Piria has updated its Rombla visual Web site builder with new capabilities just a month after its release.
Piria announced the beta of its Rombla online “no programming” Web site builder at the Adobe Max conference in San Francisco held Nov. 16 to 18. Rombla enables designers to create fully editable Web sites using simple visual editing tools and then share them with their clients to edit and maintain.
Bob Lang, founder of Piria, said by using Rombla to make it easy for clients to keep their sites up-to-date, designers will be able to focus on higher-margin design work rather than ongoing maintenance, marking a new chapter in Web design.
Designers can also share their designs with the Rombla community to showcase their talents and attract new clients. Business owners select a design and customize it themselves or collaborate with a designer using Rombla to make major changes and additions.
Lang posted a blog entry on Rombla Dec. 13 reporting new bug fixes and progress on two new features in the works.

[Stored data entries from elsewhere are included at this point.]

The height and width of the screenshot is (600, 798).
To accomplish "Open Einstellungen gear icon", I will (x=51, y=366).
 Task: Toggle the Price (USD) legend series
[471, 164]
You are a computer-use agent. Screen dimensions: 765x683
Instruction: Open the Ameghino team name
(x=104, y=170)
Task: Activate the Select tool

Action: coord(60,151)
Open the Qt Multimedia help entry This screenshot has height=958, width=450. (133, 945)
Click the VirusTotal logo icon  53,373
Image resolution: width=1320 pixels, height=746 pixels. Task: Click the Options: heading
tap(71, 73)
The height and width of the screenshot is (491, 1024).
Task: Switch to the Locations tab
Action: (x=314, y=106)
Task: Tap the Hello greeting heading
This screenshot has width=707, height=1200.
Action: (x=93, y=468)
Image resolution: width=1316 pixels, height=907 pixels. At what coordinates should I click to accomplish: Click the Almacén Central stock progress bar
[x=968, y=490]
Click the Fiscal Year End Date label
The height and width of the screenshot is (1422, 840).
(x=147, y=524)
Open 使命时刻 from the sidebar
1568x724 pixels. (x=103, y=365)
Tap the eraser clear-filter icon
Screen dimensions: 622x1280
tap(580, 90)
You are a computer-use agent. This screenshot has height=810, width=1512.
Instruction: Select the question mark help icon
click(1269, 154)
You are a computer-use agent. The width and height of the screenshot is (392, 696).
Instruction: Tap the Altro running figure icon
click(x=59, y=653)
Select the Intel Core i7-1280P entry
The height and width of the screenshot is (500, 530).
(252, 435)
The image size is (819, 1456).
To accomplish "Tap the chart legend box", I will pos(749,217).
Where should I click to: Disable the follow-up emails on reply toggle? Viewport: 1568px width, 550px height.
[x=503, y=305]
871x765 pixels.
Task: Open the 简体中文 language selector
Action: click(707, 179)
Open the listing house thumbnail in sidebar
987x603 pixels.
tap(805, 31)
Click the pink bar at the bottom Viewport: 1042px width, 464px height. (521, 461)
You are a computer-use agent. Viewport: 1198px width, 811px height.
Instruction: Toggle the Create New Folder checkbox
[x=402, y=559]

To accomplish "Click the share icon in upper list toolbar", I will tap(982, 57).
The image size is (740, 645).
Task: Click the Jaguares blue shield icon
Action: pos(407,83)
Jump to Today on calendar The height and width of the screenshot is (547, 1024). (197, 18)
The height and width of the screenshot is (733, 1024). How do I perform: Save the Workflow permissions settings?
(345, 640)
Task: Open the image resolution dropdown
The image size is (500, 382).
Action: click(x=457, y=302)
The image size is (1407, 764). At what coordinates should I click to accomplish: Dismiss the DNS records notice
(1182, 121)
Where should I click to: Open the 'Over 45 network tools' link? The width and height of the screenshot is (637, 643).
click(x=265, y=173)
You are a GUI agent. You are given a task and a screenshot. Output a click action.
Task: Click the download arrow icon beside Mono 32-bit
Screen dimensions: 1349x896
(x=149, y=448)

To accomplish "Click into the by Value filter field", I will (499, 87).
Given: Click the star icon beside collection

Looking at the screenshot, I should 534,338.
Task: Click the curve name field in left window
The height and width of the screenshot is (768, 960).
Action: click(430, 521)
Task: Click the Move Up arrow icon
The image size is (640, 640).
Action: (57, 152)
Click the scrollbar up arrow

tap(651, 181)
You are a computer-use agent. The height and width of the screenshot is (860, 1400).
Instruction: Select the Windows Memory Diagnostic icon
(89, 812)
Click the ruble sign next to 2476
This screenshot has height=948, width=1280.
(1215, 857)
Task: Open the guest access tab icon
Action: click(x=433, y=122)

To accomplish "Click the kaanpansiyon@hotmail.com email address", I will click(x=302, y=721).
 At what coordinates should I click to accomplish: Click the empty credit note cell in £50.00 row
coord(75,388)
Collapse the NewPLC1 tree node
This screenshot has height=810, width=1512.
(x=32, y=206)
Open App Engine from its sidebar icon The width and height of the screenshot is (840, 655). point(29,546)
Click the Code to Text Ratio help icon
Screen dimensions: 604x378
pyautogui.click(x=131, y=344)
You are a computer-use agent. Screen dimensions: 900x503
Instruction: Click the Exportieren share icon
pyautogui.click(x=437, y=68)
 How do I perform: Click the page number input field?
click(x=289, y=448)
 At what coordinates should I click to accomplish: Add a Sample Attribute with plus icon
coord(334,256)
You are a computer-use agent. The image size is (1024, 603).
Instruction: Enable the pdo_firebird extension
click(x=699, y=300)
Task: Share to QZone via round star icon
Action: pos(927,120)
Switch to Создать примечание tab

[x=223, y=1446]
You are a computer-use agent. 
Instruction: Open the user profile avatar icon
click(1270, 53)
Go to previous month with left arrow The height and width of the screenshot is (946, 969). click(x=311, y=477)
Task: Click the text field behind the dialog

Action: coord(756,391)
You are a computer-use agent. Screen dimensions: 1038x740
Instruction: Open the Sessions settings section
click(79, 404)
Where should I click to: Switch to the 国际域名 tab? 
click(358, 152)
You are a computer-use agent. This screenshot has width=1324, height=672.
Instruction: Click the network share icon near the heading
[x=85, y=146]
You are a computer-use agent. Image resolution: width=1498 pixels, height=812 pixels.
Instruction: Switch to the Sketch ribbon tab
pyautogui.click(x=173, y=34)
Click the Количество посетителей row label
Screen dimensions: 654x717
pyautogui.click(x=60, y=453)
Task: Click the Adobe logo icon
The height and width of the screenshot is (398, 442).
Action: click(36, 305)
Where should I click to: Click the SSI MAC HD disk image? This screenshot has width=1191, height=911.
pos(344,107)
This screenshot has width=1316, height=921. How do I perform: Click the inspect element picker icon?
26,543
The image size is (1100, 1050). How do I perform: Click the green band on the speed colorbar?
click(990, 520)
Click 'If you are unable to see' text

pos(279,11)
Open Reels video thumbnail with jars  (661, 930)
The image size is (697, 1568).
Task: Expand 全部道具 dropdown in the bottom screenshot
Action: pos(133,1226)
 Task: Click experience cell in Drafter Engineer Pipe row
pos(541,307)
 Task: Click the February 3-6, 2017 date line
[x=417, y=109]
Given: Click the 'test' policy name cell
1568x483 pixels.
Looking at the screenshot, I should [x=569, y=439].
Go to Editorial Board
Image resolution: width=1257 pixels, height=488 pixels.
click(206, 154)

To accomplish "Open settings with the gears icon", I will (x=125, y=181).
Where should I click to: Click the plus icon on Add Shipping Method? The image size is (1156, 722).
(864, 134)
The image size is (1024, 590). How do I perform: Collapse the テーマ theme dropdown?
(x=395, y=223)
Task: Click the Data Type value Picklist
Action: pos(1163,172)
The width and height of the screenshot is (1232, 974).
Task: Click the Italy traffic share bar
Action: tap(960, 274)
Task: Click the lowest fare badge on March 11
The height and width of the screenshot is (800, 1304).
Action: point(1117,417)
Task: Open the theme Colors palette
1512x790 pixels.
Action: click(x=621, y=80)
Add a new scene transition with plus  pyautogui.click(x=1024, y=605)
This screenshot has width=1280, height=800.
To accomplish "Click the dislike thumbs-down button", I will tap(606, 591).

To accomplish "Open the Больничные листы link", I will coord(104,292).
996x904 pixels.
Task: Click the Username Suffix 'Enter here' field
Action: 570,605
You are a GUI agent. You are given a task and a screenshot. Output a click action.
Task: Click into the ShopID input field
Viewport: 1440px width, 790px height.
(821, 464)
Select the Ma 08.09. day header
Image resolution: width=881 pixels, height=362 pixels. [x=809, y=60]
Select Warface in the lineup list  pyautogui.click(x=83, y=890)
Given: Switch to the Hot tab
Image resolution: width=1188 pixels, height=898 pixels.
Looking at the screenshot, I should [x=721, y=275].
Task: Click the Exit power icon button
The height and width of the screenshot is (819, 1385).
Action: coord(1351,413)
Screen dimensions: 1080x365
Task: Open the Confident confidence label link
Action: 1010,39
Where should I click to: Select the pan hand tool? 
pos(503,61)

One feature is the ability to publish Rombla sites to external domains. “Our testers are now validating FTP transfer of Rombla sites to several large hosting companies,” Lang said. “Initially, you will be able to download your site and FTP it to your existing hosted domain. Shortly after, we will add the ability for Rombla to automatically publish to other hosting companies without the need to download and transfer files.”
Regarding the second new feature in development, Lang said, “We have also added the ability for Rombla to auto-generate a background copy of each page’s content in HTML format to help search engines to index content and dramatically improve your site’s search engine ranking.”
At Adobe Max, Lang cited a survey that indicated that designers are spending the majority of their time on maintenance and updates rather than on new site design. For their part, many clients have been frustrated that they can’t edit their own sites and keep them up to date, Lang said. Rombla addresses both these limitations, he said.
“With Rombla, designers can separate content from design, which really changes the dynamics of building Web sites,” said Chris Fortier, owner of Chris Fortier Graphics. “I can now rapidly build out a site and then work collaboratively with the client to finalize the design and content, which is a process that’s far more efficient than what designers have been doing since we started building client sites more than 10 years ago.”
What Distinguishes Rombla
Through the use of the Adobe Flex 3 Framework, Rombla gives designers control over every element of every page, including style, layout and content, without forcing them to write a line of code, Lang said. And Rombla provides true WYSIWYG editing that is powerful enough to meet the needs of designers and yet easy enough for their clients to use, he said.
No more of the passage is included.